Exercise goal - The records that follow are to be given again exactly.

-- Supplied records follows --

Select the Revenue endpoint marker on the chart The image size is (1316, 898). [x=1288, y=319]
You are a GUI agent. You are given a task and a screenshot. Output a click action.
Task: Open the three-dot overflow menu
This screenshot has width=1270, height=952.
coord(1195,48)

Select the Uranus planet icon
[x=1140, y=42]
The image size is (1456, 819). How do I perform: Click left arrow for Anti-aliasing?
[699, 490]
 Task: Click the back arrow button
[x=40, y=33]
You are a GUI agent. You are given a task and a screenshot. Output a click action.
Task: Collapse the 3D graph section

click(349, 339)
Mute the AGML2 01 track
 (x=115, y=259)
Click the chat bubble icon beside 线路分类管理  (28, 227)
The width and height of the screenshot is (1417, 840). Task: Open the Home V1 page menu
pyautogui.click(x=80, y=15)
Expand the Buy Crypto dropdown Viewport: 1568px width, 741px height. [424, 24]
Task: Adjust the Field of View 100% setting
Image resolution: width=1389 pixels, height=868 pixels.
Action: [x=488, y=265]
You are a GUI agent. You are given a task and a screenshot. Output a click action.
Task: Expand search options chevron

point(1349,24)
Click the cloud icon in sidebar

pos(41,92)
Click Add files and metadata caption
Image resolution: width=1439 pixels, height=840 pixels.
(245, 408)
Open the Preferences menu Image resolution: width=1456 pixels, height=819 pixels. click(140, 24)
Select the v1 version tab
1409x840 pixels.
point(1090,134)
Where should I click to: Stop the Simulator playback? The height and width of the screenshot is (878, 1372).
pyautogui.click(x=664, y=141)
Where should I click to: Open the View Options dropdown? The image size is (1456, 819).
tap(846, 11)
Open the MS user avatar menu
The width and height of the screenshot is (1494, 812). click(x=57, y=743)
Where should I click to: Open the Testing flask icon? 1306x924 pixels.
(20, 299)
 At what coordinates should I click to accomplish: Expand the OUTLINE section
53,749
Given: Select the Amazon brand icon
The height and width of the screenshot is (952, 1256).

-- Supplied records concluded --

Your solution -
Select the Revenue endpoint marker on the chart The image size is (1316, 898). [x=1288, y=319]
You are a GUI agent. You are given a task and a screenshot. Output a click action.
Task: Open the three-dot overflow menu
This screenshot has width=1270, height=952.
coord(1195,48)

Select the Uranus planet icon
[x=1140, y=42]
The image size is (1456, 819). How do I perform: Click left arrow for Anti-aliasing?
[699, 490]
 Task: Click the back arrow button
[x=40, y=33]
You are a GUI agent. You are given a task and a screenshot. Output a click action.
Task: Collapse the 3D graph section

click(349, 339)
Mute the AGML2 01 track
 (x=115, y=259)
Click the chat bubble icon beside 线路分类管理  (28, 227)
The width and height of the screenshot is (1417, 840). Task: Open the Home V1 page menu
pyautogui.click(x=80, y=15)
Expand the Buy Crypto dropdown Viewport: 1568px width, 741px height. [424, 24]
Task: Adjust the Field of View 100% setting
Image resolution: width=1389 pixels, height=868 pixels.
Action: [x=488, y=265]
You are a GUI agent. You are given a task and a screenshot. Output a click action.
Task: Expand search options chevron

point(1349,24)
Click the cloud icon in sidebar

pos(41,92)
Click Add files and metadata caption
Image resolution: width=1439 pixels, height=840 pixels.
(245, 408)
Open the Preferences menu Image resolution: width=1456 pixels, height=819 pixels. click(140, 24)
Select the v1 version tab
1409x840 pixels.
point(1090,134)
Where should I click to: Stop the Simulator playback? The height and width of the screenshot is (878, 1372).
pyautogui.click(x=664, y=141)
Where should I click to: Open the View Options dropdown? The image size is (1456, 819).
tap(846, 11)
Open the MS user avatar menu
The width and height of the screenshot is (1494, 812). click(x=57, y=743)
Where should I click to: Open the Testing flask icon? 1306x924 pixels.
(20, 299)
 At what coordinates should I click to accomplish: Expand the OUTLINE section
53,749
Given: Select the Amazon brand icon
The height and width of the screenshot is (952, 1256).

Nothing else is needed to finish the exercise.